Textile industry contributes to 7% of industry output in value terms, 2% of India’s GDP and to 15% of the country’s export earnings. The Indian textile industry is the second largest exporter in the world after China.The share of textile and clothing in India’s total exports stands at 12.4% in 2018. India has a share of 5% of the global trade in textile and apparel. The major textile and apparel export destination for India is the European union and USA with 47% total textile and apparel export.It employs 4.5 crore people directly and another 6 crore people in allied sectors”.

What goes around comes around

India is one of the most populous countries in the world. Around 1,380,004,385 people live there. Similarly, it is a country with a large land area; 3,287 million km². This Asian country also has a significant number of rivers, among which the Ganges, Indus, Brahmaputra, Mahandi, Godovari, Krisná, Kaveri, Narmada and Tapti rivers are the main ones. Although it has a significant number of rivers, it is sad to know that 80% of the water in the entire country is polluted. If we go back to the numbers, we can realize that the reality of the situation is SERIOUS. Each of its inhabitants is suffering from an unimaginable water crisis, but let’s not forget that this may be directly or indirectly affecting you, too. It doesn’t matter where in the world you are reading this or how far you are from India.

Water pollution is an issue that should concern us all. Let us remember sooner or later that contaminated water will also reach all parts of the world. If it is not in a direct way, it will be through the food we consume. The fact that this resource is going through such a serious contamination crisis not only directly affects the inhabitants of India by limiting their access to drinking water for their personal consumption.

The water pollution crisis impacts everything

This problem also affects the agricultural, livestock, fishing and many other industries and sectors. Not because we can’t see what substances are in the water we drink or because we can’t see flesh and blood the current state of India’s water sources means it’s not real. Not because we are not there it means that it does not exist and, above all, not because we are not there means that at some point we will also be drinking from this toxic water. Unfortunately, for many people it is too late.

According to the World Health Organization (WHO), consuming contaminated water can also have serious repercussions on health and lead to terrible diseases such as: cholera, other diarrheas, dysentery, hepatitis A, typhoid fever and poliomyelitis. Here is a shocking and sad example of the reality that some people live: ‘Not a single family is healthy’: an Indian village sickened by contaminated water.

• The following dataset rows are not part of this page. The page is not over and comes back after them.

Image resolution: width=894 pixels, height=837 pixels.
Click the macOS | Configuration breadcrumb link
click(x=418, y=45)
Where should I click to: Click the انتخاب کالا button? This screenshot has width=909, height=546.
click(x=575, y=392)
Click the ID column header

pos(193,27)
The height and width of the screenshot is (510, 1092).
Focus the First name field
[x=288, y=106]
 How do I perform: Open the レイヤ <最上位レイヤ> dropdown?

Toxic foam is floating on the surface of Yamuna river (Sunday Guardian Live)

Then, what?

Let’s understand one thing, economic growth and, in this case, the growth of the fashion industry are important. Yes. But there is absolutely nothing more important than human well-being in every sense of the word. You don’t eat money and you don’t live on clothes and shoes either. The damage we are doing to the planet can never be compensated even with all the millions of dollars in the world. Never. Similarly, the fashion industry is not the villain itself. Actually, the fashion industry is not bad. What is wrong are the actions that are carried out, the decisions that are made, overproduction, unbridled consumption of people, bad practices, ignorance, sitting idly by, misinformation, etc. However, just as we have done great harm, we also have the capacity and tools to do great good.

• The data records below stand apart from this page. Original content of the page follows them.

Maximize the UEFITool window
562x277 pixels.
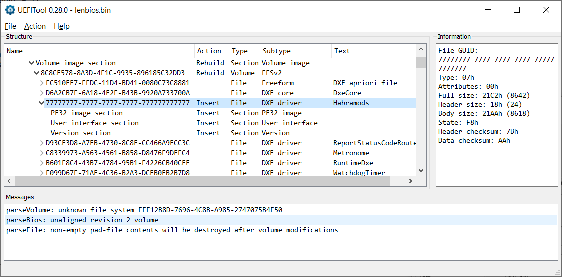[517, 10]
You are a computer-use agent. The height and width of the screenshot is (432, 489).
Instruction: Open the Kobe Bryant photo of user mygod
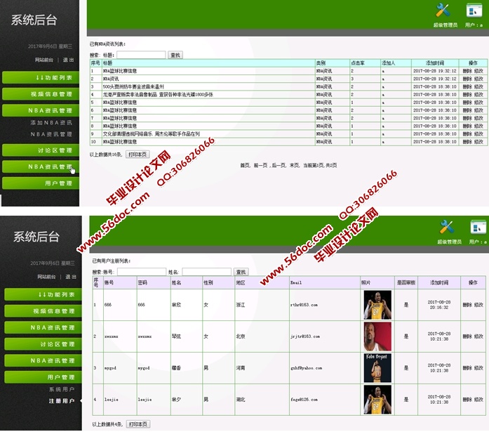coord(377,367)
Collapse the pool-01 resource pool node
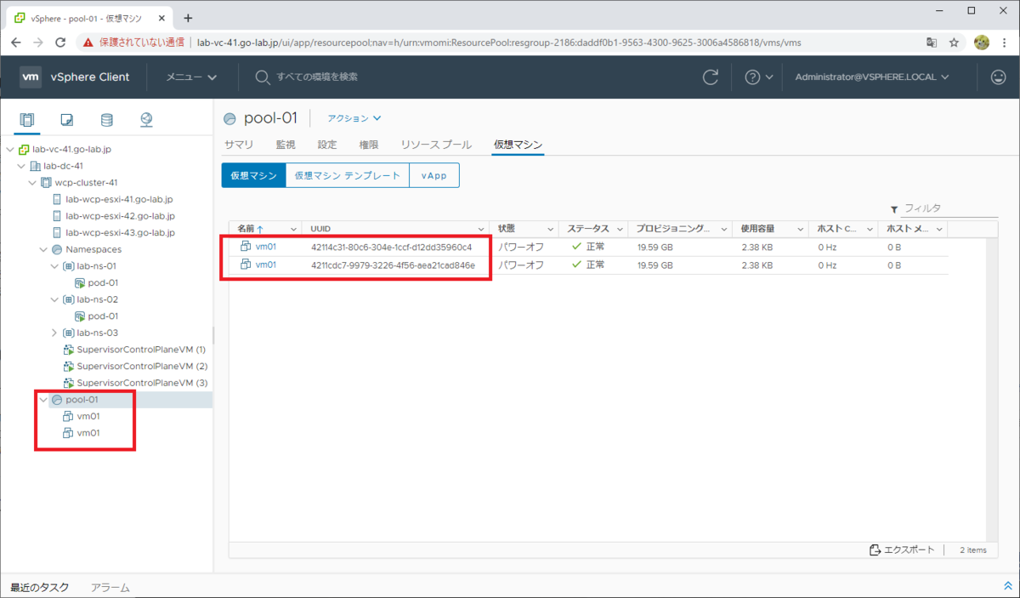The width and height of the screenshot is (1020, 598). pyautogui.click(x=43, y=399)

The human being must be the guardian of planet Earth and everything that inhabits it. We are still in time to make changes that have a positive impact. Some of the options we have are: buy second-hand clothes, invest in better quality clothes and accessories, buy vintage clothes, go to bazaars or markets, find out about the current situation, support initiatives for the environment. On the other hand, one of the best ways to really do our part is to simply stop buying so much and take advantage of what we already have.